After learning of the attack on Friday, Kaseya shut down its servers and began warning its customers, according to a company statement.

“While our early indicators suggested that only a very small number of on-premises customers were affected, we took a conservative approach in shutting down the SaaS servers to ensure we protected our more than 36,000 customers to the best of our ability,” the company said, adding that it believes fewer than 40 of its customers were affected.

But many of Kaseya’s customers are service providers that in-turn have hundreds of customers who could have been infected with the ransomware attack.

“This is SolarWinds, but with ransomware. When a single MSP is compromised, it can impact hundreds of end users. And in this case it seems that multiple MSPs have been compromised,” Callow told Wired.

While the US government strongly discourages businesses from paying the ransom demands, many businesses have no choice as the encrypted data is essential to keep operations running. The hackers honor the terms of their ransom, as they want to build credibility that paying the fee will in fact get their data back.

The US Cybersecurity and Infrastructure Security Agency said on Twitter it is “taking action to understand and address the supply-chain ransomware attack” against Kaseya VSA.

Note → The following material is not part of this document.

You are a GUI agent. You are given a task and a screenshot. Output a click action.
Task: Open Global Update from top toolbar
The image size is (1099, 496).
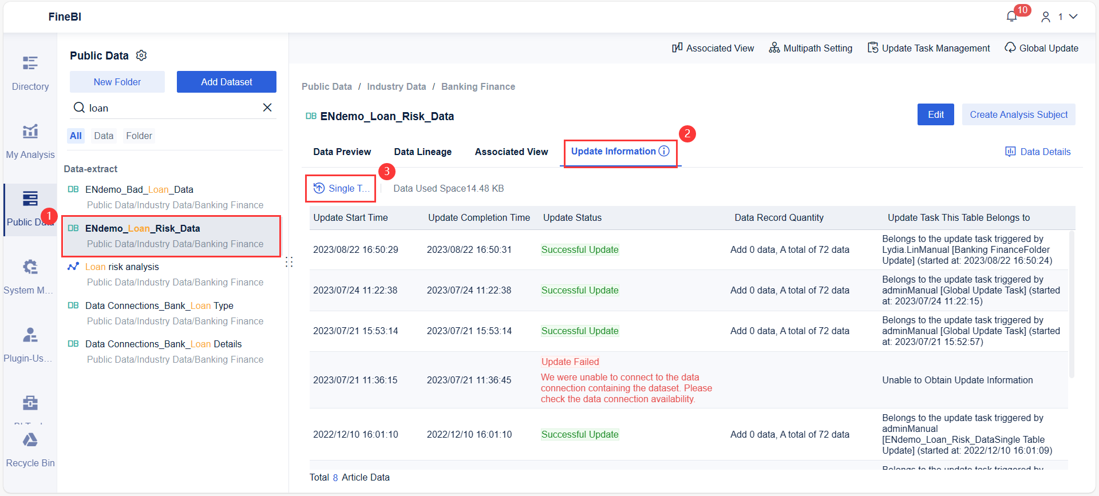coord(1042,48)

Al Saikali, partner at law firm Shook, Hardy & Bacon LLP, told The Wall Street Journal that ransom demands in six Kaseya-related attacks it is consulting on range from $25,000 to $150,000. But for large service providers impacted by the attack, the ransom demands have been as high as $5 million.

Assuming REvil’s ransomware attack has compromised hundreds of companies, now the question is “how many simultaneous negotiations REvil can handle and whether companies that want to pay may face delays,” according to Callow.